SUPPLIED RECORDS.
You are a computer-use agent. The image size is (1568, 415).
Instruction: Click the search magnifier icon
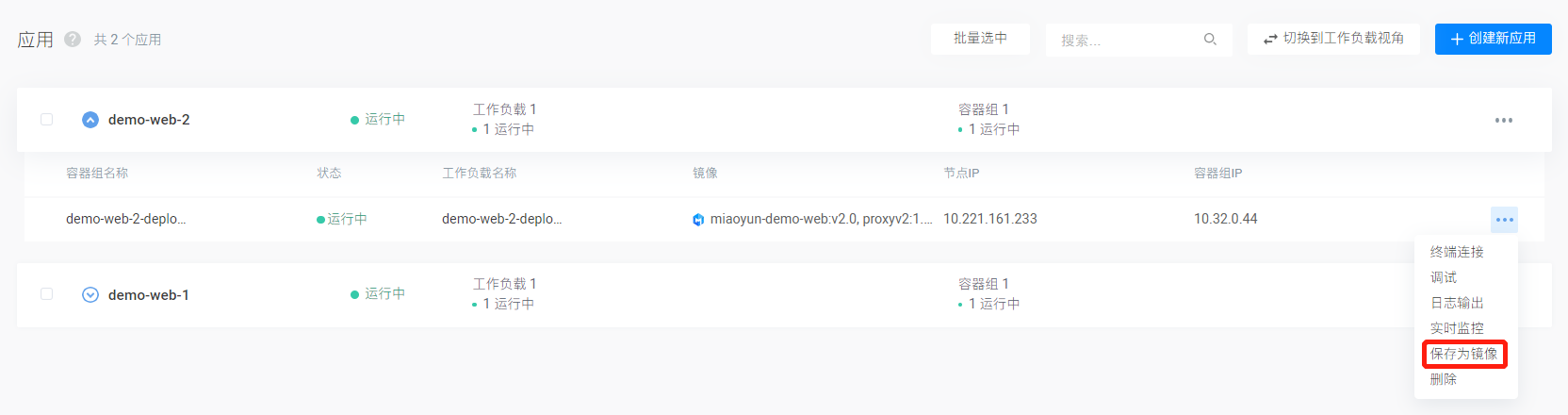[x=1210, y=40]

* * *

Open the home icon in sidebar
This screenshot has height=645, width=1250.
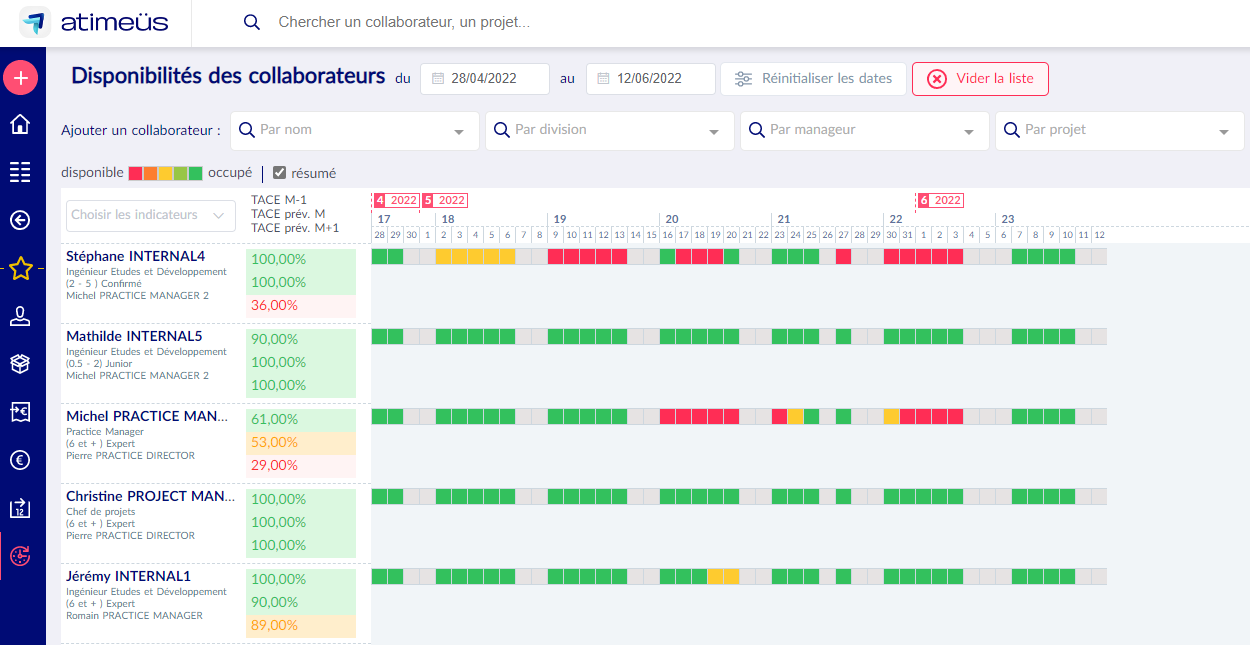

ABOUT THIS EXERCISE. Word for word, restate the lines above from the line containing "Open the home icon in sidebar" through the line containing "This screenshot has height=645, width=1250.", with both included and nothing else.

ANSWER TO THE EXERCISE.
Open the home icon in sidebar
This screenshot has height=645, width=1250.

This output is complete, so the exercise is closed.